Judge’s reasons to deny permission to jailed leader ‘grotesque’
Some 50 law professors accuse Spain’s Supreme Court of creating a “false story” to prevent incarcerated MP from being sworn in
An association of around 50 law professors of Catalan universities branded the reasons behind the Supreme Court’s decision on Friday over a jailed pro-independence leader as “grotesque.” The Col·lectiu Praga, set up in 2013 to promote Catalonia’s right to self-determination and made up of academic lawyers, criticized this way the judge’s decree denying permission for incarcerated leader and MP Jordi Sànchez to attend the Catalan chamber in order to be sworn in as president of the country.
In a series of tweets published on Saturday, the association accused the court of creating a “false story” around the independence case.
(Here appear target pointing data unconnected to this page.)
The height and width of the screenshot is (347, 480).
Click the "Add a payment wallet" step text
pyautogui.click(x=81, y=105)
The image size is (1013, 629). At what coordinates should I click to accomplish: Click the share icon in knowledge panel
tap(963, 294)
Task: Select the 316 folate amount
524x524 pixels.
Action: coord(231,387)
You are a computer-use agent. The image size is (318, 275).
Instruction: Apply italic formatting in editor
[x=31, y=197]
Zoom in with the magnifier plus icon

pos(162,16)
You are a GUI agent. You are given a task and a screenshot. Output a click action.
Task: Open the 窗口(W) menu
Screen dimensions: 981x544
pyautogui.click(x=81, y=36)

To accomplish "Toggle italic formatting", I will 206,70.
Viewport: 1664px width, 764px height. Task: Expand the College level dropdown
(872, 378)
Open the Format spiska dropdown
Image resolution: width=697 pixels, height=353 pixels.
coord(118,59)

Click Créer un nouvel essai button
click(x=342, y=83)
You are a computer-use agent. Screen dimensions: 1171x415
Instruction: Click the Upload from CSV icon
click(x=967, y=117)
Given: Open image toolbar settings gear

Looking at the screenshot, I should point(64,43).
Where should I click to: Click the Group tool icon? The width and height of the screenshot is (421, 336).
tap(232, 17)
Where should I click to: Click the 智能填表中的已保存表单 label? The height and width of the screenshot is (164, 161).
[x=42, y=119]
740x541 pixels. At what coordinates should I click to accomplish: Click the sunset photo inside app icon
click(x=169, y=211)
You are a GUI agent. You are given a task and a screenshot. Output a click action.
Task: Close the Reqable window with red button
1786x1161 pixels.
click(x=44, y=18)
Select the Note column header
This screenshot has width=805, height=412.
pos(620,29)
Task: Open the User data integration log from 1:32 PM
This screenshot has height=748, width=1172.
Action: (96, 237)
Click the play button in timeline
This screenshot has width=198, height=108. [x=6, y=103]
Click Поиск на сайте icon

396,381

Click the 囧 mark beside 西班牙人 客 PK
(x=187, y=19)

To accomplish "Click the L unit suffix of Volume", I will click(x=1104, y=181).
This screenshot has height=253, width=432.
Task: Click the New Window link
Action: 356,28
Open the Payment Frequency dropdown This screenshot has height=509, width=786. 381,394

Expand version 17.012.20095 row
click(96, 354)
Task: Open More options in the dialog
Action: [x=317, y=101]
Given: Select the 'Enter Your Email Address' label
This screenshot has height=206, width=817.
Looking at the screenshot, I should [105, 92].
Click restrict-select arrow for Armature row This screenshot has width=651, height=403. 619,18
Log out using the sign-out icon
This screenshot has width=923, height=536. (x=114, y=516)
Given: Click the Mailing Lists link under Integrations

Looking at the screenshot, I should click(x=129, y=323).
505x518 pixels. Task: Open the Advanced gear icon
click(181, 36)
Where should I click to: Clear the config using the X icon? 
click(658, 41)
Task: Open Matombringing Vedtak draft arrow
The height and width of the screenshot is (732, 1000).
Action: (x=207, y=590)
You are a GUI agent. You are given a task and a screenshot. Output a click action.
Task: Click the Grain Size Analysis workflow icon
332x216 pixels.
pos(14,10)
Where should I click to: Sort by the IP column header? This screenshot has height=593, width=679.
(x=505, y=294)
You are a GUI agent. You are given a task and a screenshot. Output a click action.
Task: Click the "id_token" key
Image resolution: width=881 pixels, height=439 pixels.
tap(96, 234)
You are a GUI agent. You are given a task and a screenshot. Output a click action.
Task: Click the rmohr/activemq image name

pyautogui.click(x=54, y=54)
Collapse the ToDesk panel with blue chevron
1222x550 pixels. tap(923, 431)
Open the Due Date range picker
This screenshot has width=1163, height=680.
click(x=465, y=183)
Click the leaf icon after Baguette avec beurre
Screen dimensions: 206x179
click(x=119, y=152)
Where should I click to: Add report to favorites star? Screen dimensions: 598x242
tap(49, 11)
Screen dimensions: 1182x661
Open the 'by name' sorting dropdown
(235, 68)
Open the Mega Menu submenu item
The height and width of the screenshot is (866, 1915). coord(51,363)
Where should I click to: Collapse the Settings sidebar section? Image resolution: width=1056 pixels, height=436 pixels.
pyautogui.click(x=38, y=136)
Indeed, according to Col·lectiu Praga, the latest judge’s decree blames Sànchez for the Spanish police violence on the referendum day because he encouraged citizens to vote. For the academic lawyers, this is a “tale,” but they claim that in Strasbourg, seat of the European Court of Human Rights, they will respond to the Supreme Court with “another tale.”
The Col·lectiu Praga was not the only one to react to the judge’s decision on Saturday. The deposed Catalan president, Carles Puigdemont, rejected it in a party meeting via video. “What’s the point in holding an election when a judge has more power than 2 million Catalans,” he asked. He urged the EU for a “political response” after the veto to Sànchez’s election as president. Indeed, his three deposed ministers in Brussels think that the European courts will “corner” the Spanish justice.
"What’s the point in holding an election when a judge has more power than 2 million Catalans?"
Carles Puigdemont · Catalan president
Albert Rivera, the leader of unionist Ciutadans, called the pro-independence parties to choose someone who is not investigated by the Spanish judicial authorities. He also said that the leaders of forces in favor of a Catalan state “already know” what happens “outside the law.” Ciutadans is the largest party in the Catalan Parliament.
No deadline for investiture
The also unionist Socialists announced that it will appeal once more to Spain’s Constitutional Court next Monday. They seek to start the two-month deadline for a Catalan president to be appointed before a new election is automatically called. The law provides that around 40 days after the election an investiture debate needs to be held. And if the candidate for president fails to be elected, the two-month clock starts to tick. But the parliament speaker, Roger Torrent, has delayed twice such debate, so there is no deadline in horizon at the moment.
The green party ICV, part of the in between blocs Catalunya en Comú-Podem candidacy, also urged for a president to be elected. Its spokesman and MEP Ernest Urtasun called the pro-independence parties to stop “fighting with each other” and form a new government, so that direct rule comes to an end. “Catalonia does not deserve this spectacle,” he added.